Evening Telegraph (First Edition)
Goalkeeper can inspire Arbroath’s survival, says Lichtie Little
RICKY Little has heaped the praise on hero keeper Derek Gaston for his “heroic” penalty save that could spark Arbroath’s survival fight.
Gaston made a double block to deny Morton’s on-loan St Johnston star Ali Crawford in last Friday’s 1-1 draw at Gayfield.
The save thrust Gaston into the spotlight, with BBC Match of the Day even tweeting a unique-angle view of the save.
And with Lichties captain Tam O’Brien throwing his body on the line to block the follow-up, Little hopes that frantic 18-second incident could be a turning point for Arbroath.
“I never realised how good the saves from Gats were at the time,” said Little.
“The first penalty save is good enough as he gets a really strong hand on it.
“But to be able to get back down in time to save the rebound is incredible.
“The goal-line clearance from Tam is brilliant, too.

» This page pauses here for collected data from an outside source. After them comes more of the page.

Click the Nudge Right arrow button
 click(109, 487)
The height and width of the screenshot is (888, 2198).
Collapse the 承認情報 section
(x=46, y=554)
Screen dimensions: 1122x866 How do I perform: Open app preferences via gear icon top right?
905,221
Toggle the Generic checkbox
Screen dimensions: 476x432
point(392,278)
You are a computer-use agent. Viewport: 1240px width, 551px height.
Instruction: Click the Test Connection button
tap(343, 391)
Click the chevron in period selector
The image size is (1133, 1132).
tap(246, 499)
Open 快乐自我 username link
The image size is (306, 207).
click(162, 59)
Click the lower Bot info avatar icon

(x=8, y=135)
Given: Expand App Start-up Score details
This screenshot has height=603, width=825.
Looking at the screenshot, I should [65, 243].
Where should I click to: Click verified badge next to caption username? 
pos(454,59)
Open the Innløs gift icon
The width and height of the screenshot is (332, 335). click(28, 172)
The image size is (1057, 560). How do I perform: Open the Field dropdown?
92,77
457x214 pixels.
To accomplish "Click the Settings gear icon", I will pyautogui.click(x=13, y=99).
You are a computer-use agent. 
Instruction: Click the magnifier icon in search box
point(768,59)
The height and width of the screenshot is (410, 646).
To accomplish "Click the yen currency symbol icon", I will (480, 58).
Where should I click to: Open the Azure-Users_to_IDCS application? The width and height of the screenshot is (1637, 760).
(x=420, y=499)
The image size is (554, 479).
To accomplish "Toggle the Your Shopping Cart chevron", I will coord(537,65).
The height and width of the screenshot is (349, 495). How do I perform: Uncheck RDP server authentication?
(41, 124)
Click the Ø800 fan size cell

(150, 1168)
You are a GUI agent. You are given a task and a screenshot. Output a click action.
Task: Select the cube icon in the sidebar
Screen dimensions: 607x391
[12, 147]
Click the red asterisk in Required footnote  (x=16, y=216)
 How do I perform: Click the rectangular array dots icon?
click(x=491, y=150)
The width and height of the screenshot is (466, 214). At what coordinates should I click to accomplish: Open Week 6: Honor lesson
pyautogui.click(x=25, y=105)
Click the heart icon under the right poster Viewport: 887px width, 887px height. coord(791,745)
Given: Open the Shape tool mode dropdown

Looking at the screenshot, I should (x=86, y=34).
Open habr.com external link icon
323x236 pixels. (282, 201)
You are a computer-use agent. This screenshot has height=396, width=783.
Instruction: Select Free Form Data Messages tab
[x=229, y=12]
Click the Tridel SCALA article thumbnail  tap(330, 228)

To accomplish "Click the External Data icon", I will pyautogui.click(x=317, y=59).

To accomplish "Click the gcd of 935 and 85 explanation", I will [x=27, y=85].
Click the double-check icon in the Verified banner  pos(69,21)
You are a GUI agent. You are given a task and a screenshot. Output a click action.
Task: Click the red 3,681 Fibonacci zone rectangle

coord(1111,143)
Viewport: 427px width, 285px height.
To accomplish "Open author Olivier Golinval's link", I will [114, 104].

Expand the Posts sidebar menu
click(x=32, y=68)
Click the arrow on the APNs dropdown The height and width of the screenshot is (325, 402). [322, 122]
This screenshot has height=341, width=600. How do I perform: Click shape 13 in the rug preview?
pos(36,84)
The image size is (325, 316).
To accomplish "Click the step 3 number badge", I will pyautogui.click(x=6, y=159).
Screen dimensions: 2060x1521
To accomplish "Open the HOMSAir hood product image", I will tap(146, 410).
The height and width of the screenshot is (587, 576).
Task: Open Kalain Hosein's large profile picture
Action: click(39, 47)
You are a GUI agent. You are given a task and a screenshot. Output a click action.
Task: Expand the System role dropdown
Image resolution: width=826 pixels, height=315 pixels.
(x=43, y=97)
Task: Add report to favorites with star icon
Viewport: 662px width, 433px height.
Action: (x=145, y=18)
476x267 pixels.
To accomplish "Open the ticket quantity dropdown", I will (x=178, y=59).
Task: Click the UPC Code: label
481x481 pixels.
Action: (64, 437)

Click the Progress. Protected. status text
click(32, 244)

“I’m not surprised that it made it on to Match of the Day’s tweets. You can say ‘That’s what he is paid to do’ but it was a great moment.
“The great thing for us is that it’s not a ‘once in a blue moon’ save from Derek.
“He made other saves in the game that were excellent and does it week in, week out for us. He’s incredibly consistent.
“We didn’t play well at all. It’s probably the worst we’ve played for several months but that moment could be massive for us.
“You lose a penalty and think ‘Oh no, here we go again.’
“Then Gats makes his saves, Tam clears and there’s a big roar from the Arbroath fans.
“The feeling of togetherness from that moment is something that can inspire us.”
Arbroath’s draw lifted them off the bottom, albeit on goal difference, and to within a point of eighthplaced Cove Rangers.
They travel to Championship leaders Queen’s Park this evening seeking to preserve an unbeaten away record that stretches back to November 19.
But Little, who joined Arbroath from Queen’s Park in 2012, believes the turnaround in fortunes at the Glasgow side is remarkable.
He added: “When I joined Queen’s Park they were still amateurs. We didn’t get paid, only expenses.
“In some ways that was better. There wasn’t anyone in it for the money, they did it to play football.
“The club has also, always, been professionally run.
“We never wanted for anything when I was there. We had Lesser Hampden as a training ground and Hampden to play in.
“Now they are investing and I think, privately, their players must have believed they had a real chance after the first round of games.
“We didn’t start believing until after Christmas last year but Queen’s Park had the money to invest in January.
“They will be very tough opponents but we have to go there believing we can get a result.”